- [Problem description] The answer must be every line of the records below that holds the word "agent".

*** Opening of Task inputs ***

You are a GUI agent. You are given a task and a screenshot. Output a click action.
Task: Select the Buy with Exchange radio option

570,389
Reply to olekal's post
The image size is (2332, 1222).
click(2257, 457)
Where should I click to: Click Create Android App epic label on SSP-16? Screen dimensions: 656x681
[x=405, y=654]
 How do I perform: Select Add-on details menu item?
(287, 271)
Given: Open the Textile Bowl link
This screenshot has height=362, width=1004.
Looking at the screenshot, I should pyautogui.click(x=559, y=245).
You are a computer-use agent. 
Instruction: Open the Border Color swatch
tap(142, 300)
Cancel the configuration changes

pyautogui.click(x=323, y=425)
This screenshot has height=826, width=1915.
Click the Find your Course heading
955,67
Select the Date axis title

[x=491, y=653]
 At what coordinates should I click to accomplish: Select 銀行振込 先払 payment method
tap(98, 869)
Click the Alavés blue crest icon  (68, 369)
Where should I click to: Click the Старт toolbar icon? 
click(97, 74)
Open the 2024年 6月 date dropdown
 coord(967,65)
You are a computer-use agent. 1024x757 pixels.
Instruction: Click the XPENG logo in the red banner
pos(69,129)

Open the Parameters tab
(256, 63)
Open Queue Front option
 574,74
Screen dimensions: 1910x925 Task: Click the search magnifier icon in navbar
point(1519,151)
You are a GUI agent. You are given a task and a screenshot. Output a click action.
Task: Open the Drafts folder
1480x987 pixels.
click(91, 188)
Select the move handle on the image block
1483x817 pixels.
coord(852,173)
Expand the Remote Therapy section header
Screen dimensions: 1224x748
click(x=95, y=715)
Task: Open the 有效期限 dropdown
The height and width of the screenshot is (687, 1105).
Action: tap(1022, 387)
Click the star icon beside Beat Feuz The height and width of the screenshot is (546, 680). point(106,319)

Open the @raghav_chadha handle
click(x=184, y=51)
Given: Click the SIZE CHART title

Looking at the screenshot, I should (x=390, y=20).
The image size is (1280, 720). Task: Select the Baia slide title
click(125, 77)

*** Close of Task inputs ***

- [Exercise response]
You are a GUI agent. You are given a task and a screenshot. Output a click action.
You are a computer-use agent. 
You are a computer-use agent. 1024x757 pixels.
You are a GUI agent. You are given a task and a screenshot. Output a click action.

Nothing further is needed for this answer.